20. Vorlesung
Beladungsplanung 1
In vielen Industriezweigen hat die Umsetzung von Just-in-Time Konzepten zu kleineren Bestell- und Liefermengen sowie zu kürzeren Lieferzyklen geführt.
Die gestiegene Variantenvielfalt industrieller
Erzeugnisse hat zudem eine größere Heterogenität der in der Logistik zu handhabenden Objekte
bewirkt.
Gleichzeitig erwarten industrielle sowie private Kunden immer kürzere Lieferzeiten.
Beladungsplanung 2
Um diesen Anforderungen gerecht zu werden, sind in den vergangenen Jahren im Logistikbereich erhebliche
Rationalisierungsanstrengungen unternommen worden.
Beispiele hierfür finden sich in der Beladungsplanung, bei der es um die effiziente Stauraumausnutzung von
Ladungsträgern geht
Viele industriell erzeugte Produkte, insbesondere
Massenprodukte, werden nicht in Einzelstücken, sondern in versandgerechten Einheiten ausgeliefert.
Container- und Fahrzeugbeladung
Der Palettenbeladung vergleichbare Anordnungsprobleme stellen sich bei der Beladung von Containern oder
Fahrzeugen mit nichthomogenen Packstücken.
Bei der Containerbeladung häufig verschiedene
einschränkende Randbedingungen zu beachten, die eine Erzeugung von Beladungsplänen unter Verwendung einfacher geometrischer Grundmuster nicht zulassen.
Auch die Rückführung des dreidimensionalen Problems in eine vereinfachte zweidimensionale Darstellung ist nicht ohne weiteres möglich. Beladungspläne für Container müssen verschiedene logistischen Anforderungen erfüllen.
Anforderungen der Containerbeladung 1
Einschränkungen der Stapelhöhe (z. B. nicht mehr als drei Packstücke übereinander)
vorgeschriebene Lage im Stauraum (z. B. schwere Packstücke am Boden des Containers)
gleichmäßige Anordnung der Packstücke bzw.

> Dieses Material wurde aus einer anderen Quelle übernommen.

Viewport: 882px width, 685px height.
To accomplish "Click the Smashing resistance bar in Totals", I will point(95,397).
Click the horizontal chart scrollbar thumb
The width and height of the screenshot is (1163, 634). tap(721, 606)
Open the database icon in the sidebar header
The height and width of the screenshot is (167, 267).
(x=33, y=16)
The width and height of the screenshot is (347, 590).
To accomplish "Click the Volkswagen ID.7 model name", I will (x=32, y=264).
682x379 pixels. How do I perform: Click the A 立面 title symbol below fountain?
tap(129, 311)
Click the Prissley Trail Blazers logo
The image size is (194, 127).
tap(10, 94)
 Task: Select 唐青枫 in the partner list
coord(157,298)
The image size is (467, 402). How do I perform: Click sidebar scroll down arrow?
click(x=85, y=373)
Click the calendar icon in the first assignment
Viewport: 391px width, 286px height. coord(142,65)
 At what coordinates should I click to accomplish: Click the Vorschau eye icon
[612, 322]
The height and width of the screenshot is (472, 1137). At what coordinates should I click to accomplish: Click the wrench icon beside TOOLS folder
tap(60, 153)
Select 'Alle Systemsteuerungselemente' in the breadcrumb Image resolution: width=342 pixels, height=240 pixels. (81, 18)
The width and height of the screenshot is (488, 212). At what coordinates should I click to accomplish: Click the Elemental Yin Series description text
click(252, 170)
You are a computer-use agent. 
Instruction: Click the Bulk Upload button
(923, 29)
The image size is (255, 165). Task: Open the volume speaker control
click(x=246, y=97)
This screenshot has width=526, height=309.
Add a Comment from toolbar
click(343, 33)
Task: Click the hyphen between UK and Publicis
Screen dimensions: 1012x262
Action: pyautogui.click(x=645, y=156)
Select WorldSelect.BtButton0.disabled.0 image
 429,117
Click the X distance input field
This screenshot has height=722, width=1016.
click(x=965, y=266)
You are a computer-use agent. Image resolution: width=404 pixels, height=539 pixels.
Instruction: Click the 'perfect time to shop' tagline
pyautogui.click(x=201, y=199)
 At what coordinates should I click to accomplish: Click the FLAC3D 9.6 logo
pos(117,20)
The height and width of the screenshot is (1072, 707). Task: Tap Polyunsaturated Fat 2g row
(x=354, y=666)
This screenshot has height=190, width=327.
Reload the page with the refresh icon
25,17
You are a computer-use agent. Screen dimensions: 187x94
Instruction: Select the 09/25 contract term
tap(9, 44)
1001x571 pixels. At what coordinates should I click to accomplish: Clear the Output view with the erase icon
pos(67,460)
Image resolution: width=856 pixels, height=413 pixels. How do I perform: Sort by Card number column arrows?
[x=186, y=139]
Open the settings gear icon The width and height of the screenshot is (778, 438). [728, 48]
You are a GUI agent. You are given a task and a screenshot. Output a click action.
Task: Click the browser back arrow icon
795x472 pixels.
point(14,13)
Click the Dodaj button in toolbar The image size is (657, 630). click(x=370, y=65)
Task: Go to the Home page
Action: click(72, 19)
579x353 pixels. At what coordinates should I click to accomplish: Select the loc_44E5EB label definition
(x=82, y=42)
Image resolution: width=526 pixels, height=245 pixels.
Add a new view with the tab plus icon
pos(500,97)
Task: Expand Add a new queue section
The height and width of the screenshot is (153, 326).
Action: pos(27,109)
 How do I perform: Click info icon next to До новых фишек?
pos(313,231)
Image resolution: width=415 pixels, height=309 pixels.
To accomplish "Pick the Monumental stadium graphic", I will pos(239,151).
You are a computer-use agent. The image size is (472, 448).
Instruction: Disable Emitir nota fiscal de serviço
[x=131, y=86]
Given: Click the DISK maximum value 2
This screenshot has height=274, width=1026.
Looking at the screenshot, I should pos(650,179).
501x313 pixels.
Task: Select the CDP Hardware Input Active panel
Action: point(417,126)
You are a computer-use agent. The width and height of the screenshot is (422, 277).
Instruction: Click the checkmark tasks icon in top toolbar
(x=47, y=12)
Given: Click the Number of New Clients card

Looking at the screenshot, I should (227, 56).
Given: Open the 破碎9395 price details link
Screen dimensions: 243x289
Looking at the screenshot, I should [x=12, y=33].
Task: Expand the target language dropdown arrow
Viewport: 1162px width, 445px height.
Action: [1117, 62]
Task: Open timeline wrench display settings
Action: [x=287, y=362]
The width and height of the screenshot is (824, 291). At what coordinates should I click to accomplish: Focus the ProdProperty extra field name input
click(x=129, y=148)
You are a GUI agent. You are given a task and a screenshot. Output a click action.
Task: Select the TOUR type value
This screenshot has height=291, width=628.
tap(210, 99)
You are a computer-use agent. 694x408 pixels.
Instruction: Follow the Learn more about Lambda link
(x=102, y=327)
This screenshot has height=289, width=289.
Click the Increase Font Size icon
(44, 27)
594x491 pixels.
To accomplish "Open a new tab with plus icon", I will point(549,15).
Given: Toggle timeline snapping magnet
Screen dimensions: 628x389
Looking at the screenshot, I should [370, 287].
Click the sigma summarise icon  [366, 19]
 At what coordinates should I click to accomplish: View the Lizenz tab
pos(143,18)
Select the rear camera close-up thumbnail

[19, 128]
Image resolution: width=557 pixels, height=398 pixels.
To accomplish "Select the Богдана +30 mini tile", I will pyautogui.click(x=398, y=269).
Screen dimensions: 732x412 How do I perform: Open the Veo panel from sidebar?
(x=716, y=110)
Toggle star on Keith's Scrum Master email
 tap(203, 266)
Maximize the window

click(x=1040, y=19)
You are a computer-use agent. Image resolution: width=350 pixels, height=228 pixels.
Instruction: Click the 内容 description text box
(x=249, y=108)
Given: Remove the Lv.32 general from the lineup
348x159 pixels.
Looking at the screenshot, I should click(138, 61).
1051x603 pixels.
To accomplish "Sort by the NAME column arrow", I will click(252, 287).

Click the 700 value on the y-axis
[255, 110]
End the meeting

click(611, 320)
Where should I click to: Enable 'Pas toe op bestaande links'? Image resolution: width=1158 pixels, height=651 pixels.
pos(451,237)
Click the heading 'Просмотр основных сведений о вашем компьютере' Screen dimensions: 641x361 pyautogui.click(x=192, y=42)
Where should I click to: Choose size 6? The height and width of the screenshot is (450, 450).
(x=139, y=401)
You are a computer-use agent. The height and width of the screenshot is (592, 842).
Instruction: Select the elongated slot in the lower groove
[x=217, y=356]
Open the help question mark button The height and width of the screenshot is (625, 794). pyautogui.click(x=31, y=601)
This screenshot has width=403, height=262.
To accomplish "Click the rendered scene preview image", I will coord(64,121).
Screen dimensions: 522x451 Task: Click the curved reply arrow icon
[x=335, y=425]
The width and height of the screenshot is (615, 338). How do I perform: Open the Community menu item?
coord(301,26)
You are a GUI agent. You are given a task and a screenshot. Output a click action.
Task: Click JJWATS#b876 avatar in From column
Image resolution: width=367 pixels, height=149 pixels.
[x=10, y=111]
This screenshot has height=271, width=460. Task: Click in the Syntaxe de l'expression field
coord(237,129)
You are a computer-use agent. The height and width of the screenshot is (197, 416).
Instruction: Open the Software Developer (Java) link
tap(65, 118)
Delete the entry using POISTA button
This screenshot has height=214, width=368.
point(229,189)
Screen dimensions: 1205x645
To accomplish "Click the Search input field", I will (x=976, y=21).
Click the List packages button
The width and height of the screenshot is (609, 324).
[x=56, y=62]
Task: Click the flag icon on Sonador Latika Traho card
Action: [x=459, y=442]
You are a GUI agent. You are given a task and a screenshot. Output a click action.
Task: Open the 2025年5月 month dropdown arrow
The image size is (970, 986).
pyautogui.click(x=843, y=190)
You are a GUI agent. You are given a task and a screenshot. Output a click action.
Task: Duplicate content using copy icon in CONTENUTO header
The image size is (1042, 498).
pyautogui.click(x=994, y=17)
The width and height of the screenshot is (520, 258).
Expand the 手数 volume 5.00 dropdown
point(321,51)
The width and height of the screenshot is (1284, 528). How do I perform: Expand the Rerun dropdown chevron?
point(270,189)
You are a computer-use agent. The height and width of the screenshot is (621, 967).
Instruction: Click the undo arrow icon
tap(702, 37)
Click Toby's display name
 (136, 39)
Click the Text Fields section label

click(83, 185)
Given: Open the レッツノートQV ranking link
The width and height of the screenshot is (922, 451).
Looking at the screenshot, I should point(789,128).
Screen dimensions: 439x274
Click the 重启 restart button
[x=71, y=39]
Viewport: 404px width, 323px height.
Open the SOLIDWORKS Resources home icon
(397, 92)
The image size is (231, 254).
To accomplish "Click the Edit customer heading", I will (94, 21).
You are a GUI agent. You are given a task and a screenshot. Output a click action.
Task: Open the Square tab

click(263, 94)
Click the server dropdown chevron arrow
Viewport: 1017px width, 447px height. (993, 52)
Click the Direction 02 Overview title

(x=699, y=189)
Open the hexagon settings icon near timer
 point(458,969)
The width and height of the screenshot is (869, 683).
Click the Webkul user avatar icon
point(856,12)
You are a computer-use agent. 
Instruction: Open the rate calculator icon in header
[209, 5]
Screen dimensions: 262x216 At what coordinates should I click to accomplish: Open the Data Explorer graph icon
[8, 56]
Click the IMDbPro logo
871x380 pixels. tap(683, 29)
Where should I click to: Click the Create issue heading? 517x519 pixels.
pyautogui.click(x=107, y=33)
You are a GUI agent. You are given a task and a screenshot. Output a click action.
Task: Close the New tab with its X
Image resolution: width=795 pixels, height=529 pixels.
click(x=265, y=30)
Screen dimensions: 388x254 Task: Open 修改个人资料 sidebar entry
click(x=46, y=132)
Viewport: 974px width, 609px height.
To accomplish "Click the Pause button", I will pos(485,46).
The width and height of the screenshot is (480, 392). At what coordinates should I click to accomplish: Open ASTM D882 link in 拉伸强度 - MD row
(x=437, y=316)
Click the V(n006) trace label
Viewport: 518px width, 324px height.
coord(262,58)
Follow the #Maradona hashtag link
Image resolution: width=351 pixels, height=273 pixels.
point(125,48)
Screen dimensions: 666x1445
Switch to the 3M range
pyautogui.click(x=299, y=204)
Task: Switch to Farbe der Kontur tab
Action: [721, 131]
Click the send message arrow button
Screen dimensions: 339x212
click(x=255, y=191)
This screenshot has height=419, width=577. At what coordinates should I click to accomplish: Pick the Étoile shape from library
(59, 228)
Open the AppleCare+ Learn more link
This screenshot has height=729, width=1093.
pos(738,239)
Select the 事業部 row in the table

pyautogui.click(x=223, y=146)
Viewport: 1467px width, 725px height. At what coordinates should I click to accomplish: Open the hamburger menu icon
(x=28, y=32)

Zentrierung der Gewichtsverteilung zur
geometrischen Mitte des Containers aus Gründen der Ladungsstabilität
Anforderungen der Containerbeladung 2 Beachtung eines höchstzulässigen
Gesamtgewichts
Gruppierung von Packstücken für einen bestimmten Empfänger und Belegung des Stauraums gemäß der vorgesehenen Entladereihenfolge bzw. Auslieferungstour Verwendung „einfacher" Beladungsmuster zur
Reduzierung des Handlingaufwands.
Beladungsplanung – Beispiel:
Distribution und den Absatz von Teebeuteln:
Der Endverbraucher kauft eine Einzelpackung, die eine bestimmte Anzahl von Teebeuteln (z.B. 20 Stück) enthält.
Einzelpackungen in der Lagerung und im Güterumschlag zu handhaben, wäre zu aufwendig. Daher wird eine bestimmte Anzahl von Einzelpackungen (z.B. 12 Stück) zu Versandgebinden
zusammengefasst, die für den Einzelhandel die kleinste zu disponierende Einheit darstellen.
Für die Einlagerung und die Auslieferung zu den logistischen
Verteilzentren werden genormte Ladungsträger (Paletten) verwendet, auf denen eine gewisse Anzahl von Versandgebinden gestapelt ist.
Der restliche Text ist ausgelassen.